Extract to read
============

LLaMA-MoE v2: Exploring Sparsity of LLaMA from Perspective of Mixture-of-Experts with Post-Training

📢 A SMALLER AFFORDABLE MoE MODEL FOR EVERYONE!!

🚀 Updates

📆[2024-12-03] 🎈 We scale the training data to 8.4B token and release the new MLP-MoE (8top2) model. The new model can achieve near 59.6 on GSM8K and 57.1 on HumanEval.

🎉 Introduction

LLaMA-MoE-v2 is a series of open-sourced Mixture-of-Expert (MoE) models based on LLaMA3. We build LLaMA-MoE-v2 with the following two steps:

Partition LLaMA's FFN layers or Attention layers into sparse experts and insert top-K gate for each layer of experts.
Supervised fine-tuning the constructed MoE models using open-source data with a two-stage training.

============

Dataset entries
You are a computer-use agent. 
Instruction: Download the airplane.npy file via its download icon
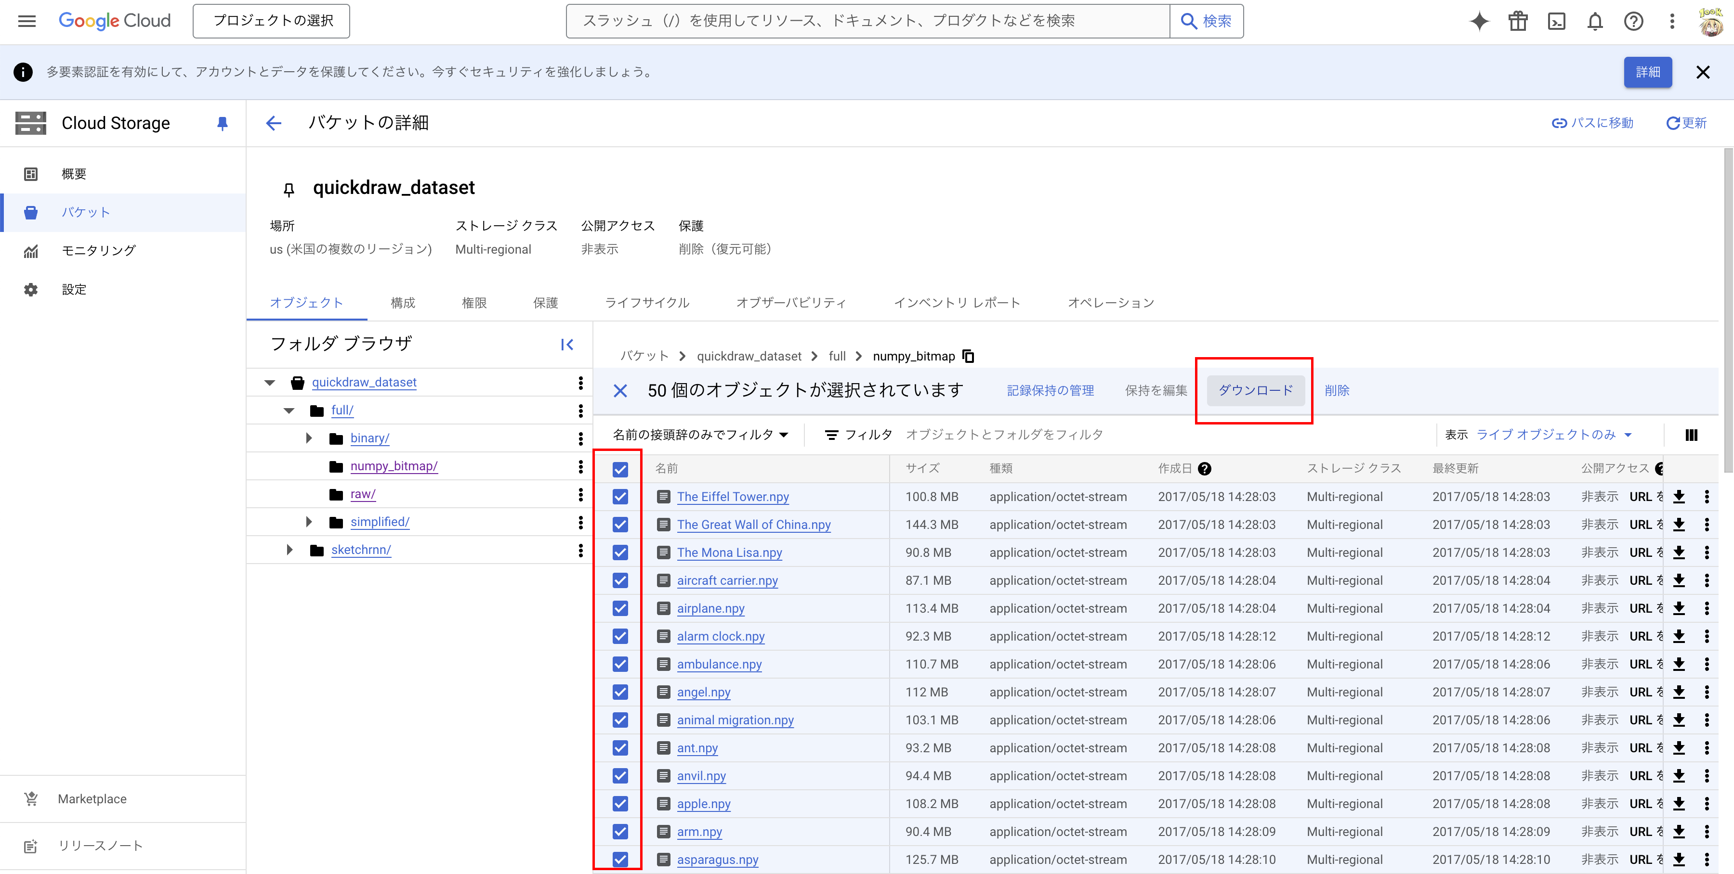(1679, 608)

============

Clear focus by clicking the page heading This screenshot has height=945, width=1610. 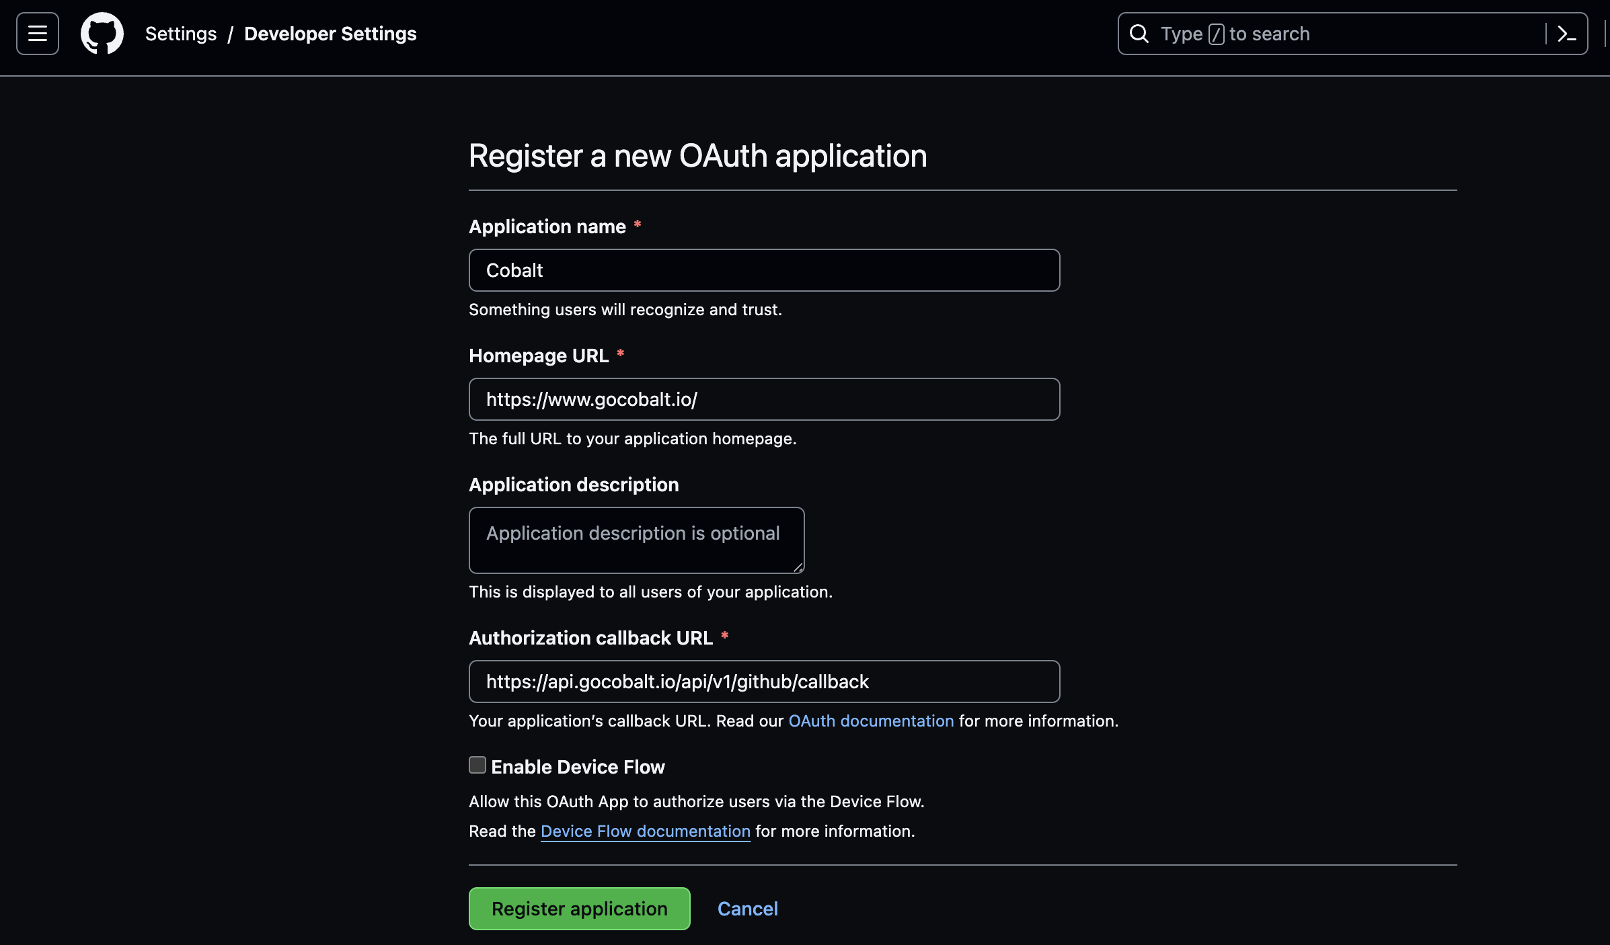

============

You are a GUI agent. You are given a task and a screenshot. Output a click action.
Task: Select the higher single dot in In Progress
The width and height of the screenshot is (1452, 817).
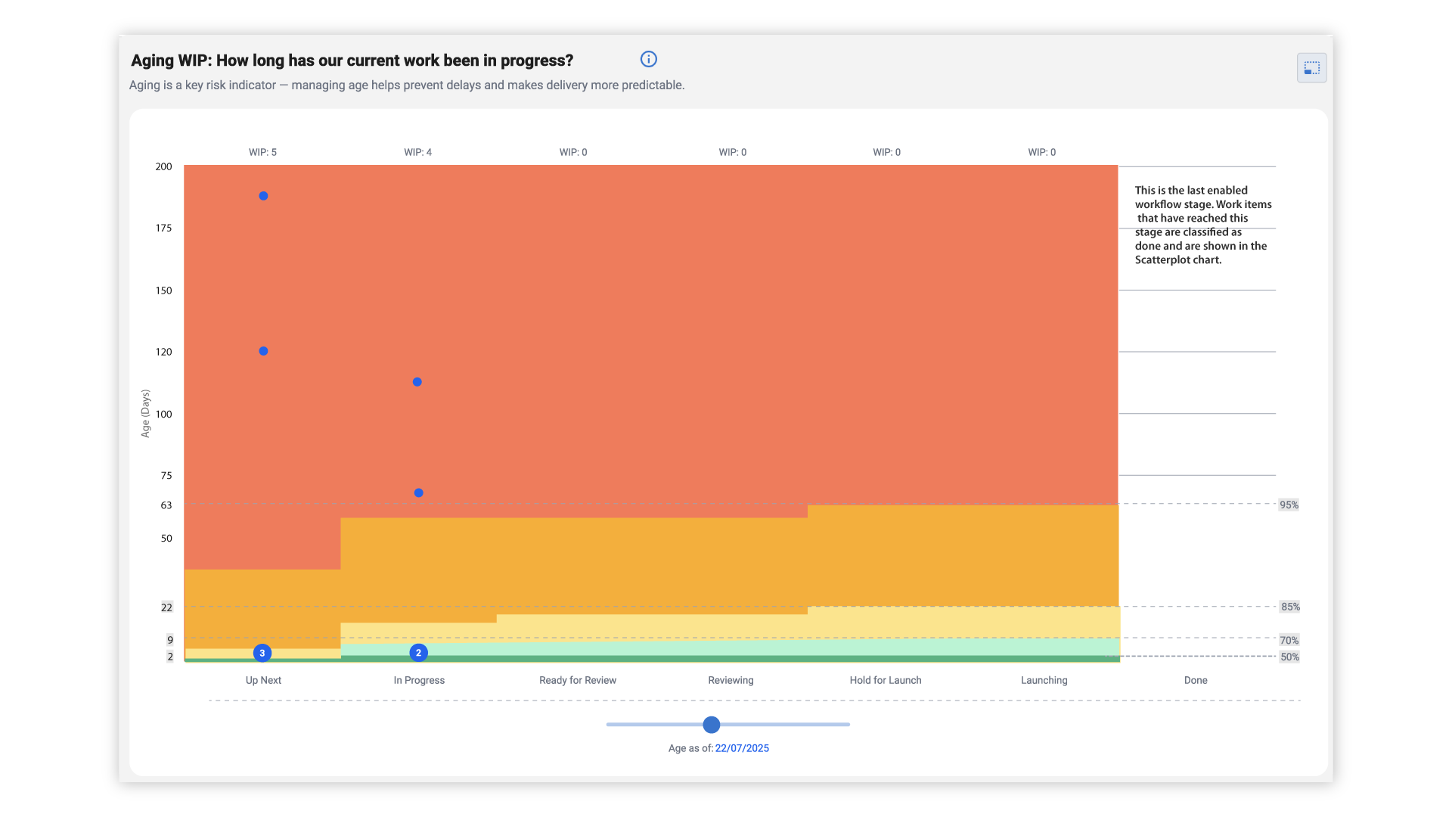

============

Set problem
According to the LLaMA-MoE-v2 text, which model is LLaMA-MoE-v2 based on? The records are not needed for this exercise.

Result for this exercise
LLaMA3